Bye Bye Belgium (Codename: Tout ça (ne nous rendra pas la Belgique), auf Deutsch etwa: All das (wird uns Belgien nicht zurückbringen)) ist eine fiktive Live-Reportage (Mockumentary), die am Mittwoch, dem 13. Dezember 2006, von der frankophonen öffentlich-rechtlichen Fernsehanstalt RTBF im Sender La Une ausgestrahlt wurde. Sie wurde zur besten Sendezeit um 20.15 Uhr unangekündigt ausgestrahlt.
Handlung
Berichtet wurde, das flämische Regionalparlament im Norden habe einseitig die Unabhängigkeit des niederländischsprachigen Landesteils erklärt; in Flandern seien jubelnde Massen auf die Straße gegangen, die neuen Grenzen seien nur noch erschwert zu passieren (u. a. sei eine Brüsseler Straßenbahn an der Sprachgrenze angehalten worden) und sogar König Albert II. nebst Gemahlin habe bereits das Land mit einer Militärmaschine in Richtung Kinshasa (Demokratische Republik Kongo, bis 1960 belgische Kolonie) verlassen.
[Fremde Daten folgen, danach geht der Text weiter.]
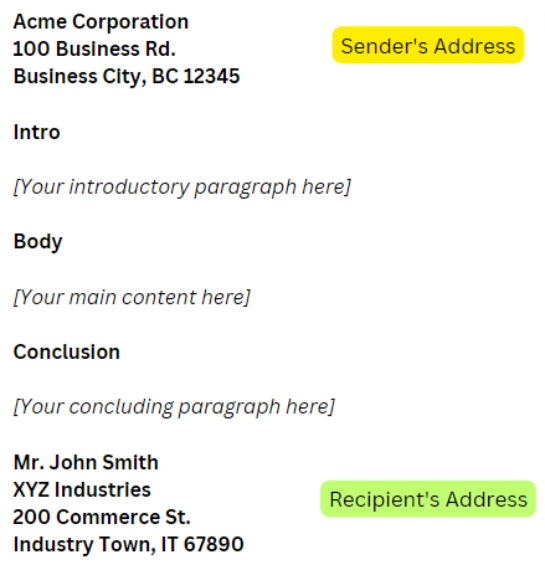The height and width of the screenshot is (570, 545).
Task: Click the XYZ Industries line
Action: [82, 490]
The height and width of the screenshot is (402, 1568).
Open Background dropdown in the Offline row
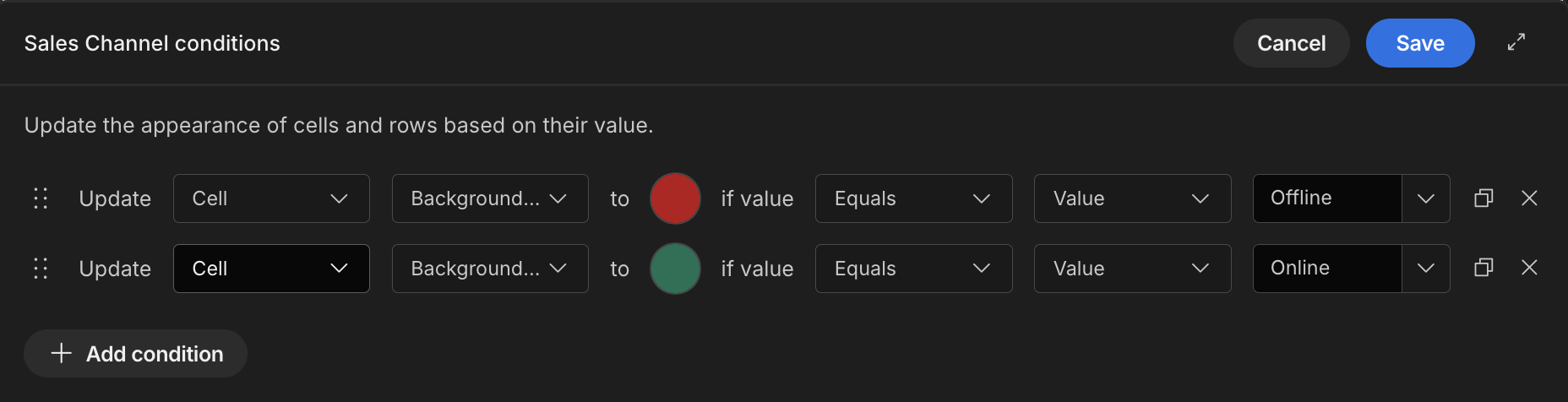coord(490,198)
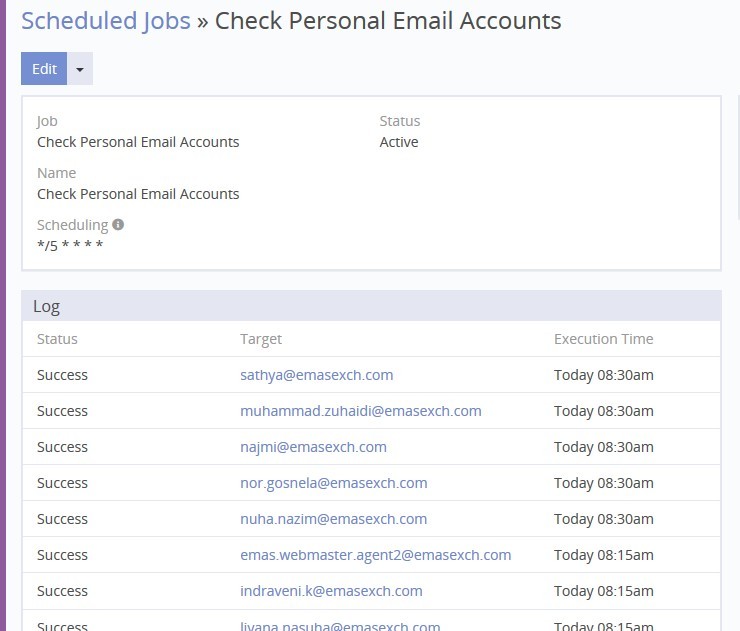This screenshot has height=631, width=740.
Task: Click the info icon beside Scheduling
Action: tap(118, 225)
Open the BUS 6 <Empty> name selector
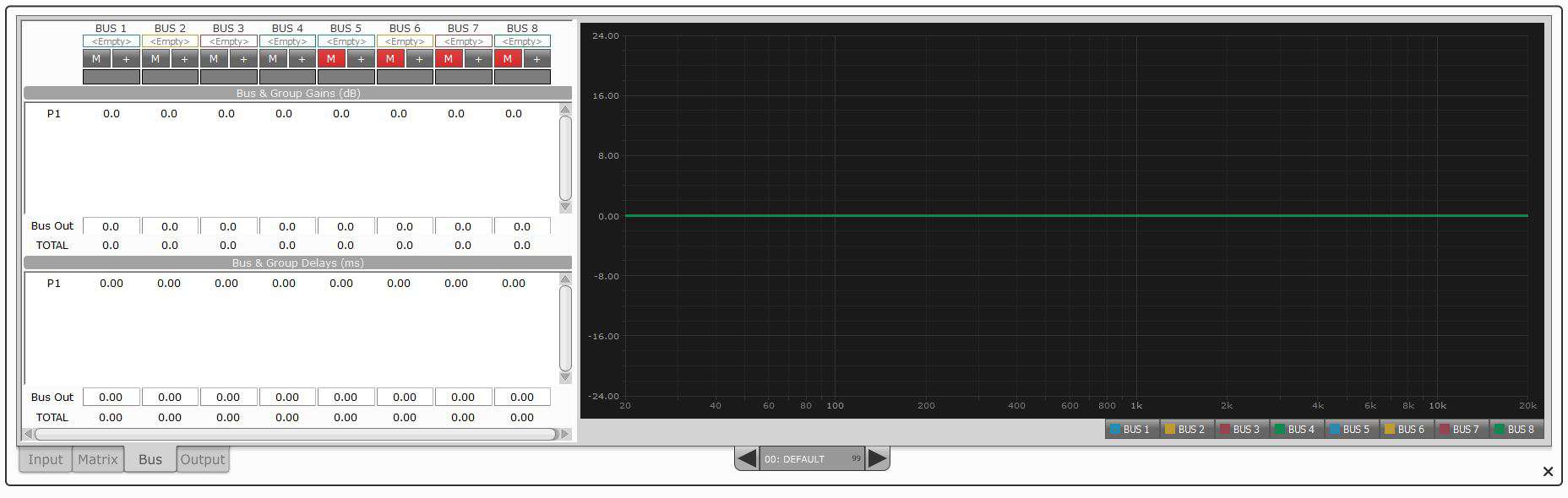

Während der fast zweistündigen Sendung riefen über 2600 Zuschauer, die die Parodie nicht erkannten, beim Sender an, dessen Webseite unter dem Ansturm zusammenbrach und noch am Donnerstag überlastet war.
Das reguläre Programm wurde – scheinbar – durch die Berichterstattung im Stil einer Eilmeldung unterbrochen. Zwar wurden zu Beginn der Ausstrahlung die Worte Ceci n’est peut-être pas une fiction (deutsch: „Dies ist vielleicht keine Fiktion“) eingeblendet, jedoch nur für einen kurzen Moment. Dies war eine Anspielung auf das berühmte Gemälde des belgischen surrealistischen Malers René Magritte, Ceci n’est pas une pipe (Das ist keine Pfeife), das eine Pfeife darstellt. Es dauerte jedoch eine halbe Stunde, bis auf Betreiben der zuständigen Medien-Ministerin der Französischen Gemeinschaft Belgiens, Fadila Laanan, stattdessen die Zeile „Dies ist eine Fiktion“ erschien.
Folgen
Die belgische Zeitung „Le Soir“ berichtet, der Coup hätte einer zweijährigen Entstehungszeit bedurft und den Arbeitstitel „BBB – Bye-bye Belgium“ getragen.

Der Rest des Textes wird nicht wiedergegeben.